# Coverings 2012



## Ceramictec (Feb 14, 2008)

angus242 said:


> It used to be in Chicago.


yeah that's another place I don't want to be early in the year. :blink:


----------



## angus242 (Oct 20, 2007)

Isn't Coverings in April?


----------



## Ceramictec (Feb 14, 2008)

yes. beginning of the year.


----------



## Evan1968 (Dec 5, 2010)

April 17-20, 2012 
Orange County Convention Center 
Orlando, FL, USA

After party at Brian's house! :thumbup:


----------



## opiethetileman (Apr 7, 2005)

Evan1968 said:


> April 17-20, 2012
> Orange County Convention Center
> Orlando, FL, USA
> 
> After party at Brian's house! :thumbup:


yeah its always first part of the year..........the year it was in vegas semmed like it was only 6 to 8 weeks apart from surfaces.........
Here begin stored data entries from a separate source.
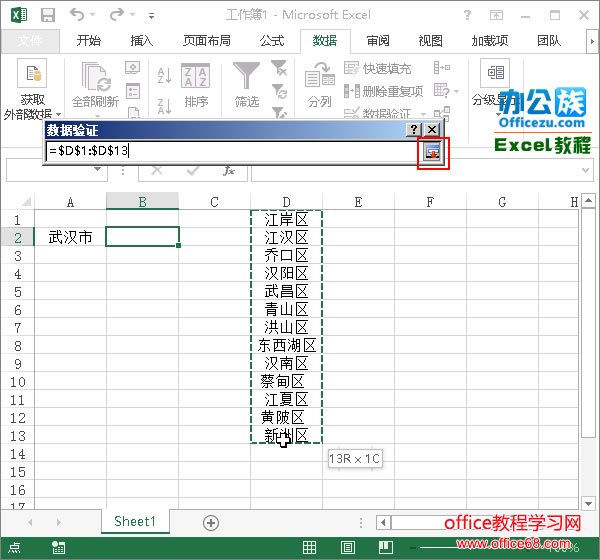
Task: Open the 插入 ribbon tab
Action: pyautogui.click(x=142, y=41)
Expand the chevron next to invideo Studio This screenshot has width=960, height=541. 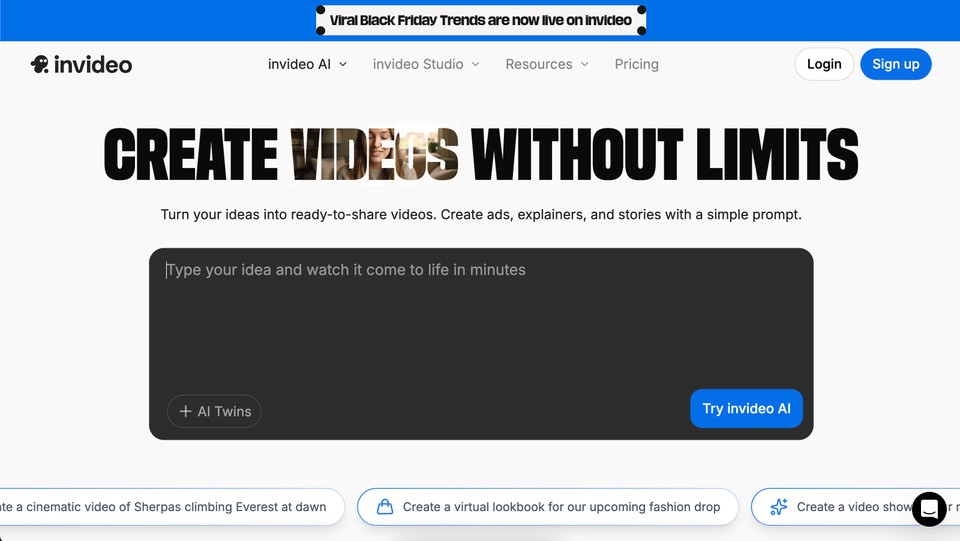[x=476, y=64]
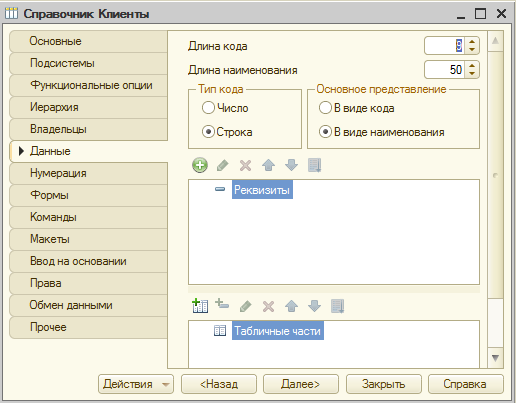Viewport: 516px width, 403px height.
Task: Click red X delete icon above Реквизиты list
Action: pos(246,165)
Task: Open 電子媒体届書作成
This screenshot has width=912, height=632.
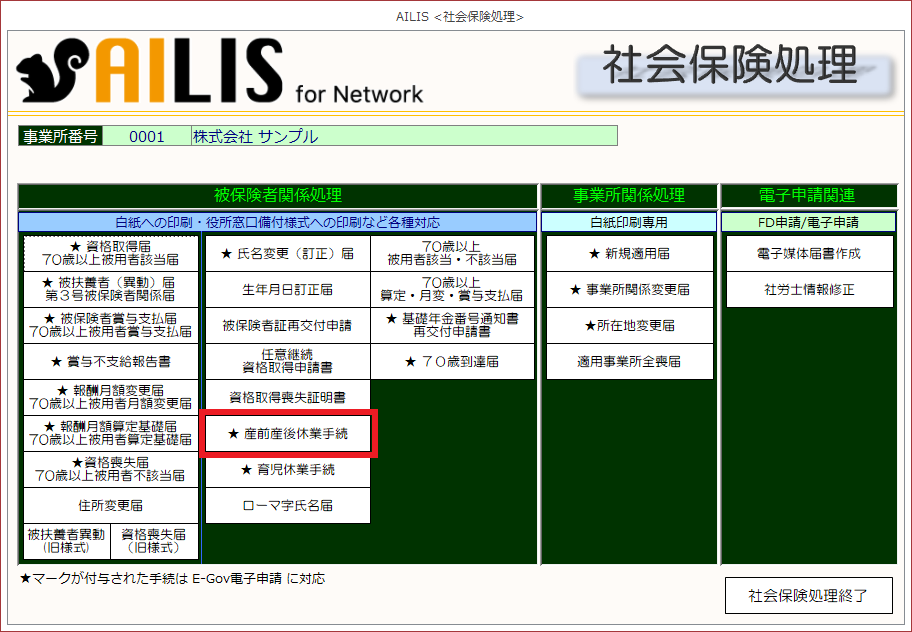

party at brians thats funny..............ya better bring SWAG and hair gel:laughing:


----------



## Evan1968 (Dec 5, 2010)

Opie said:


> and hair gel


Im working on my Paulie D blowout.


----------



## opiethetileman (Apr 7, 2005)

Evan1968 said:


> Im working on my Paulie D blowout.


brian is FAMOUS for his hair gel and blonde tips......LMAO:laughing:


----------



## angus242 (Oct 20, 2007)

Hair is overrated.


----------



## Evan1968 (Dec 5, 2010)

Remnants of a once great civilization up there Angus? :whistling


----------



## Ceramictec (Feb 14, 2008)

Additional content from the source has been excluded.